16. In Paragraph 1, A contrast loss for suppressing variance between diffuse images and residual images produced by the above intrinsic decoder is defined by Equation 6 and is used for training the above monocular camera depth estimation model, and Mathematical formula 6: Here, is margin, and In this, i and j identify images within different batches, and b is the batch size, means L2 gambling, A computer program stored on a computer-readable storage medium.

17. In Paragraph 1, In the training phase of the above monocular camera depth estimation model, The above intrinsic decoder is trained by a loss function defined by mathematical formula 7, and Mathematical formula 7: Here, is the diffuse reconstruction loss according to Equation 3, is the cross-reconstruction loss according to mathematical formula 5, is the contrast loss according to mathematical formula 6. , and is the weight of each term, A computer program stored on a computer-readable storage medium.

18. In Paragraph 1, The above pixel reprojection loss is defined by Equation 8, and Mathematical formula 8: Here, is a reference image or reference diffuse image, and is an image obtained by projecting the source image (or source diffuse image) onto the coordinate system of the reference image, M is a mask for excluding dynamically moving objects or abnormal regions, SSIM is Structural Similarity, and is the weight of the SSIM term and the L1 term, A computer program stored on a computer-readable storage medium.
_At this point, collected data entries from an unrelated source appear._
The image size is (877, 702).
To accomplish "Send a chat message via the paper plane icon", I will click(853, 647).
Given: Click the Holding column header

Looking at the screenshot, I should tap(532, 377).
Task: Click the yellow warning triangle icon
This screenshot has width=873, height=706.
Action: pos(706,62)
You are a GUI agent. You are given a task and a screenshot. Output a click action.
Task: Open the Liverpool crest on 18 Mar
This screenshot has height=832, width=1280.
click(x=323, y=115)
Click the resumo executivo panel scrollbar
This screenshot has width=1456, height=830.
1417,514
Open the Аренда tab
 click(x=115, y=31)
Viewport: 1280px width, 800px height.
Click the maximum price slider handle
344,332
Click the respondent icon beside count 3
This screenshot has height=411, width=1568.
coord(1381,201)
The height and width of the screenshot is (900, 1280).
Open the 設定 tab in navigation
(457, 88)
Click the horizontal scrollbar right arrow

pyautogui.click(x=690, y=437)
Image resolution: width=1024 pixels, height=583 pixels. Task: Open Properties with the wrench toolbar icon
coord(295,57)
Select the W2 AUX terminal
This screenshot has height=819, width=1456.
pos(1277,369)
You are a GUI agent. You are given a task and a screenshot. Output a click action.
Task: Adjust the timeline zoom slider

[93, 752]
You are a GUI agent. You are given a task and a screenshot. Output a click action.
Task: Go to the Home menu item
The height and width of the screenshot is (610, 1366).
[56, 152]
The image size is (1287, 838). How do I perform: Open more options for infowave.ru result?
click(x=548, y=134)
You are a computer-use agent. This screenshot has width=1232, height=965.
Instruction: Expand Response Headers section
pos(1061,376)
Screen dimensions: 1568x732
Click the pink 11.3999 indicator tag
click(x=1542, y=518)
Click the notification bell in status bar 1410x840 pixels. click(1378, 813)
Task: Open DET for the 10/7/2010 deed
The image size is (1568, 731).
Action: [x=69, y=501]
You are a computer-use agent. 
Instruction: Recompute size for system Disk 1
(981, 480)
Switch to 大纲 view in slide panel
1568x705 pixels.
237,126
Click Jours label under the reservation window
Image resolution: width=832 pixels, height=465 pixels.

19. In Paragraph 1, A step of identifying non-Lambertian regions in an image based on Equation 9; Includes more, Mathematical formula 9: Here, P represents the photometric reprojection loss of Equation 8, and is the photometric error in the reference image and source image pair, represents the photometric error in the reference diffuse image and source diffuse image pair, and represents the pseudo-diffuse image, log(R) represents the log value of the residual component, and represents an exponential function, and, here and Considering regions with large differences as non-Rambertian regions and excluding them from training, A computer program stored on a computer-readable storage medium.

20. In Paragraph 9, The above Mahalanobis distance-based filtering is performed based on Equation 10, and Mathematical formula 10: Here, and is the photometric error defined by mathematical formula 9, and is the mean vector of the photometric error, and If α is 1, it is considered a normal region, and if α is 0, it is filtered as a region where optical error is above a critical level, A computer program stored on a computer-readable storage medium.

21. In Paragraph 1, The step of updating the parameters of the above monocular camera depth estimation model to perform learning in a self-supervised manner is: A step of updating the parameters of the monocular camera depth estimation model using the depth estimation loss defined by mathematical formula 11; Includes, Mathematical formula 11: Here, is a Mahalanobis-based mask defined by mathematical formula 10, is the photometric reprojection loss defined by mathematical equation 8, A computer program stored on a computer-readable storage medium.

22. In Paragraph 21, The step of updating the parameters of the above monocular camera depth estimation model to perform learning in a self-supervised manner is: A step of updating the parameters of the monocular camera depth estimation model using the final loss function defined by mathematical formula 12; Includes, Mathematical formula 12: Here, is the depth estimation loss defined by mathematical equation 11, is the intrinsic decoder loss defined by mathematical formula 7, A computer program stored on a computer-readable storage medium.